=== To do ===
- A) Answer these questions from the report on agriculture students, one per line:
(i) About how many international students studied agriculture in the United States during the last school year?
(ii) By what percentage did the number of foreign students in agriculture and natural resources grow over the year before?
(iii) Who wrote the legislation that Congress passed in eighteen sixty-two?
- B) Carry the report on agriculture students forward, beginning after its final sentence.

=== Document ===
==========

Area of study with the fewest international students had a big increase during the last school year. Part 33 of our Foreign Student Series. Transcript of radio broadcast: 06 May 2009
This is the VOA Special English Education Report.
Gitek Schoene, a graduate student at the University of Florida, measures the growth of landscape plants in 2004
In the United States, the area of study with the fewest international students is agriculture. The number was about nine thousand during the last school year. More than ten times as many studied business or engineering.
But the crop of foreign students in agriculture and natural resources was twenty percent bigger than the year before. The Institute of International Education in New York says that was the biggest increase of any area of study. So this week in our Foreign Student Series we look at agriculture programs in the United States.
About one hundred colleges and universities began as public agricultural schools and continue to teach agriculture. These are known as land-grant schools.
In eighteen sixty-two, Congress passed legislation that gave thousands of hectares to each state. States were to sell the land and use the money to establish colleges to teach agriculture, engineering and military science. A congressman from Vermont, Justin Smith Morrill, wrote the legislation.

==========

=== Raw data ===

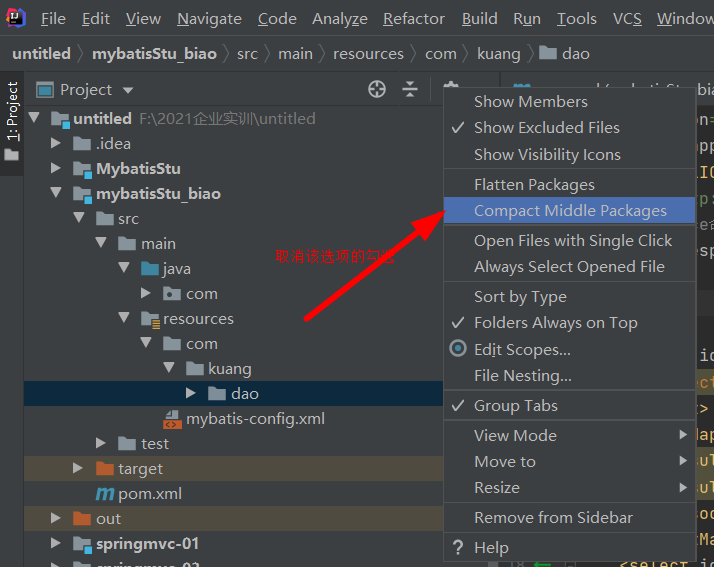This screenshot has height=567, width=714.
Task: Click the Collapse All icon in Project panel
Action: point(410,90)
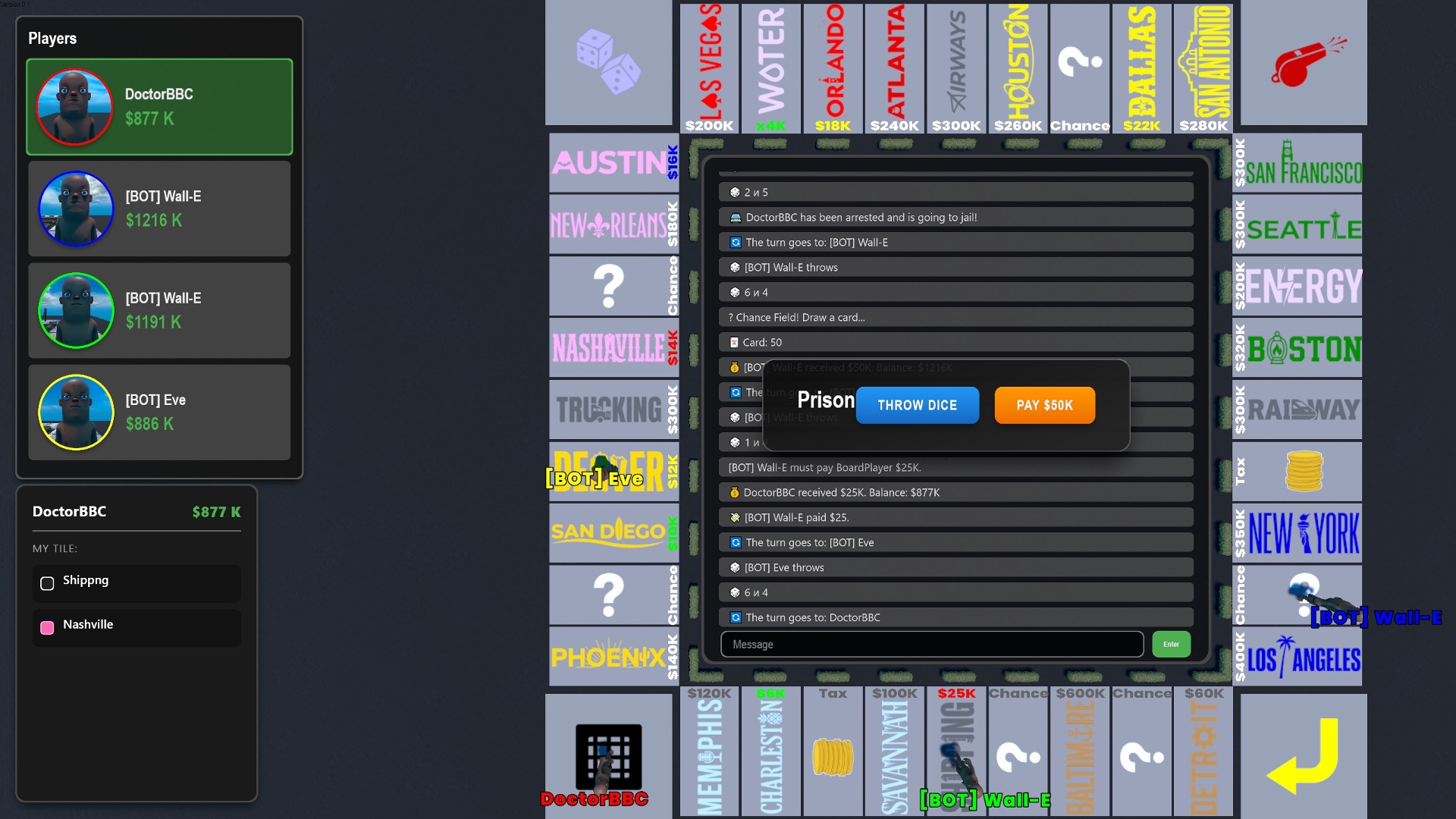Toggle the Shippng tile checkbox
Viewport: 1456px width, 819px height.
pyautogui.click(x=47, y=583)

==========

=== Answers to the problems ===
- A)
(i) About nine thousand.
(ii) Twenty percent.
(iii) Justin Smith Morrill, a congressman from Vermont.

- B)
The state of Michigan already had an agricultural college. But that college was the first to officially agree to receive support under the Morrill Act. It grew into what is now Michigan State University in East Lansing.
Today, Michigan State has more than forty thousand students. More than four thousand of them are international students. They come from one hundred twenty-five countries.
The College of Agriculture and Natural Resources at Michigan State University offers sixty programs of study. Richard Brandenburg is the associate dean for graduate programs. He says foreign agriculture students this year are from countries including Japan, the Netherlands, Rwanda, El Salvador, Turkey, Sri Lanka and India.
In all, the college has four hundred thirty-three foreign students in East Lansing. It also has eleven students at a campus in Dubai, in the United Arab Emirates. The only agriculture program currently offered in Dubai is construction management.
Michigan State opened its Dubai campus in August. It has only about fifty students now, but the university says it has received about ninety applications for admission this fall. We’ll talk more about foreign campuses of American universities next week.
And that’s the VOA Special English Education Report, written by Nancy Steinbach. Our series is online at voaspecialenglish.com. I’m Bob Doughty.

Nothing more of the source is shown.